Introduction

Anyone who works with language models regularly has encountered this situation: one prompt works perfectly, another — seemingly similar — produces mediocre results. The difference is real, but the diagnosis is elusive. Without a structured evaluation system, improving prompts becomes a trial-and-error process driven by intuition rather than analysis.

The problem is not new. In technical writing, software engineering, and scientific research, every mature discipline has developed metrics for evaluating the quality of its output. Prompt engineering, while still an emerging discipline, has reached a level of complexity that demands the same rigor.

This article proposes a quantitative prompt evaluation model based on six independent criteria, each supported by experimental evidence. The model, implemented in the Prompt Score system by Keep My Prompts, assigns each prompt a score from 1 to 5 on each criterion and a weighted overall score, providing an immediate diagnostic of strengths and weaknesses.

The goal is not to replace the user's judgment but to make it more informed. A prompt scoring 2.3 on "Clarity" is not necessarily a bad prompt — it is a prompt that could benefit from more specific formulation. The difference between qualitative feedback ("improve the prompt") and dimensional quantitative feedback ("clarity is 2.3/5, try specifying the output format") is the difference between generic advice and an operational diagnostic.

1. Why Measure Prompt Quality

1.1 The Problem with Subjective Evaluation

Prompt quality is typically assessed indirectly: one looks at the generated response and, if it is satisfactory, assumes the prompt was "good." This approach has three fundamental limitations.

First, it conflates correlation and causation. A good response may result from a mediocre prompt if the model has particularly rich training data for that domain. Conversely, an excellent prompt may generate mediocre responses if the task is inherently ambiguous or the model has specific limitations [1].

Second, it is non-repeatable. The same prompt, submitted to the same model at different times, can produce significantly different responses (unless temperature is set to 0). Evaluating a prompt through a single response is like evaluating a die by rolling it once.

Third, it does not scale. A professional managing dozens or hundreds of prompts cannot evaluate them one by one by executing them and reading the responses. What is needed is a system that provides rapid assessment based on the structural properties of the prompt itself, independent of the response.

1.2 The Code Review Analogy

The parallel with software engineering is illuminating. In code review, code is evaluated before execution based on structural properties: readability, pattern adherence, error handling, test coverage. No competent reviewer would say "the code is good because the program runs" — because poorly structured code can work under normal conditions and fail under unforeseen ones.

The same principle applies to prompts. A well-structured prompt is not merely more likely to produce good results: it is more robust (works across different models), more maintainable (what it does and why is clear), and more composable (can be integrated into more complex workflows).

1.3 The Dimensions of Quality

The prompt engineering literature has identified several structural properties that correlate with response quality. Schulhoff et al. [2], in the most extensive survey to date (4,247 records analyzed), cataloged 58 techniques groupable into categories that map directly onto quality dimensions. Bsharat et al. [3] systematized 26 principles for effective prompting, tested on LLaMA and GPT-3.5/4 with consistent improvements.

The challenge is not identifying the dimensions — the literature has already done so — but integrating them into a coherent, weighted, and actionable evaluation system.

2. The Six Evaluation Criteria

The Prompt Score model evaluates each prompt on six independent criteria. Each criterion receives a score from 1 to 5, where 1 indicates total absence and 5 indicates excellence. The criteria were selected based on three requirements: (a) experimental evidence of impact on response quality, (b) mutual independence (evaluating one does not imply information about the others), (c) direct observability in the prompt text (without needing to execute it).
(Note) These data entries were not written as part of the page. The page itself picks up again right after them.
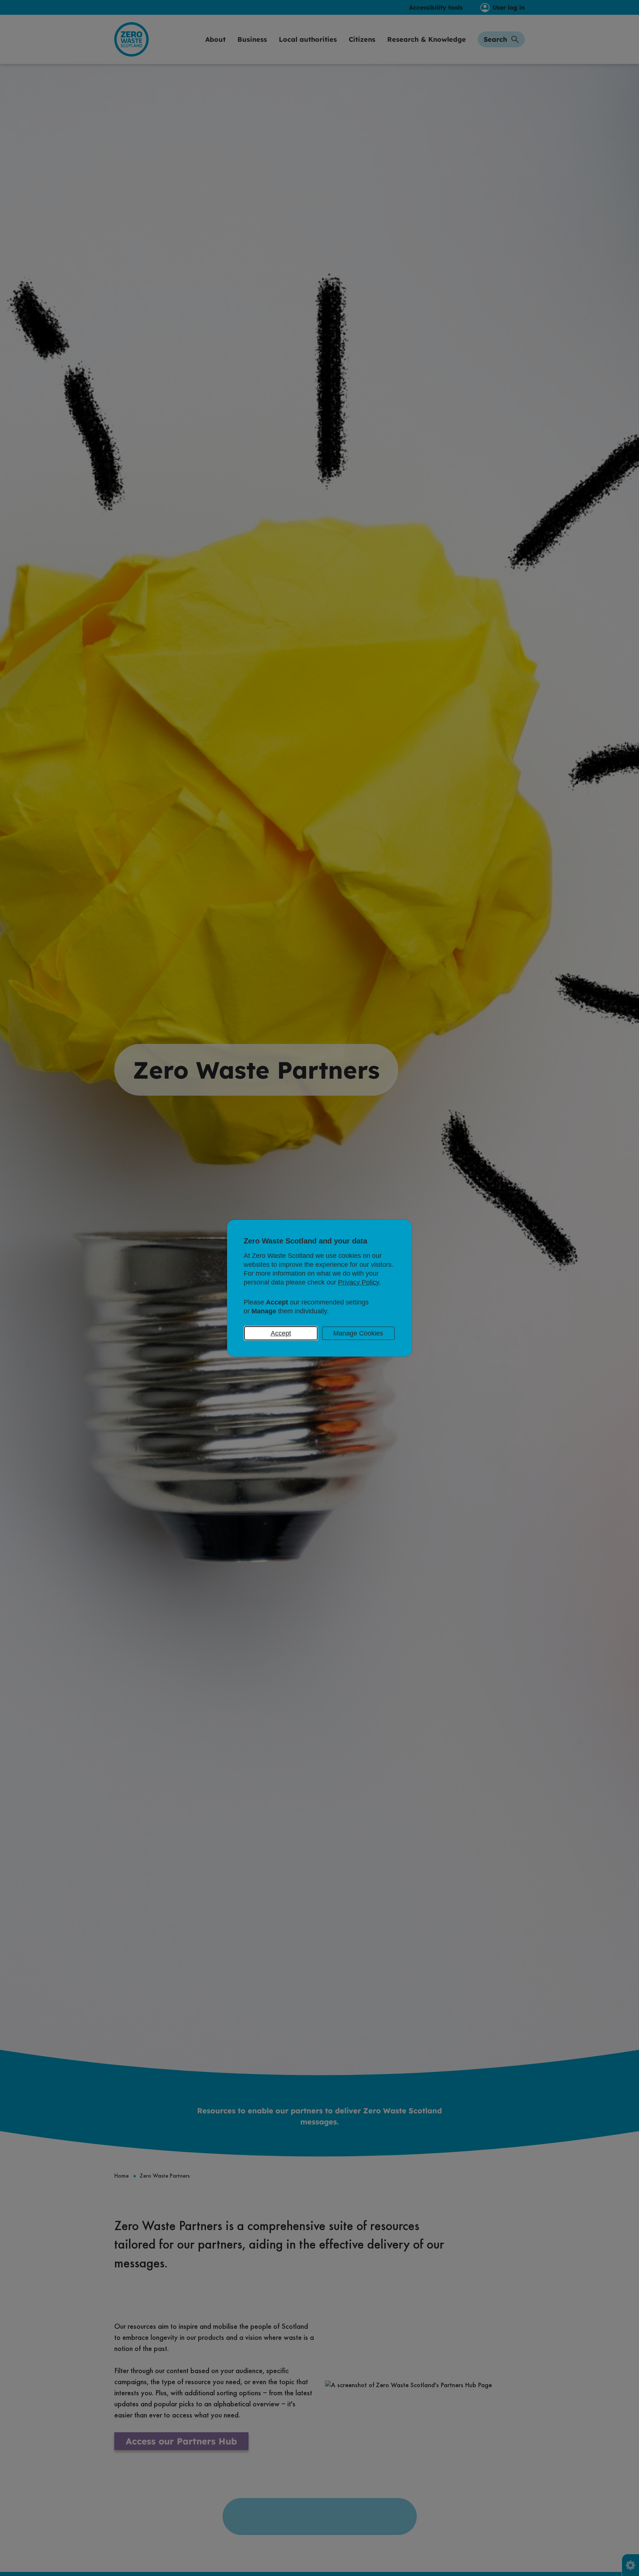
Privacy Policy (358, 1282)
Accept (281, 1333)
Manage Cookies (358, 1333)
2.1 Clarity and Specificity

Score	Description	Example
1	Vague, ambiguous, open to multiple interpretations	"Tell me about marketing"
3	Clear but generic, lacks specific details	"Write a marketing plan for an e-commerce"
5	Precise, with explicit action, subject, constraints, and criteria	"Write a marketing plan for an organic cosmetics e-commerce, target 25-40, budget $3,000/month, focus on Instagram and email"

Clarity is the criterion with the greatest individual impact on response quality. Zhou et al. [4] demonstrated that automatic optimization of the instruction formulation produces prompts that match or surpass those written by human experts on 21 out of 24 tasks. Mishra et al. [5] showed that structured reformulation of instructions improves GPT-3 performance by 12.5% on average.

High score indicators: explicit action verbs, defined subject and object, quantitative constraints (length, number of elements, format), specified quality criteria.

2.2 Context

Score	Description	Example
1	No background information	"Write a newsletter"
3	Partial context, missing key elements	"Write a newsletter for my tech company"
5	Rich context with audience, domain, constraints, and objective	"Write a newsletter for a B2B SaaS startup, 500 subscribers, CTOs and senior developers, technical but accessible tone, goal: introduce the new API versioning feature"

Context operates as conditioning information that narrows the space of possible interpretations. Brown et al. [6], in the foundational GPT-3 paper, established that the quantity and quality of contextual information directly determine model performance — the principle of "in-context learning."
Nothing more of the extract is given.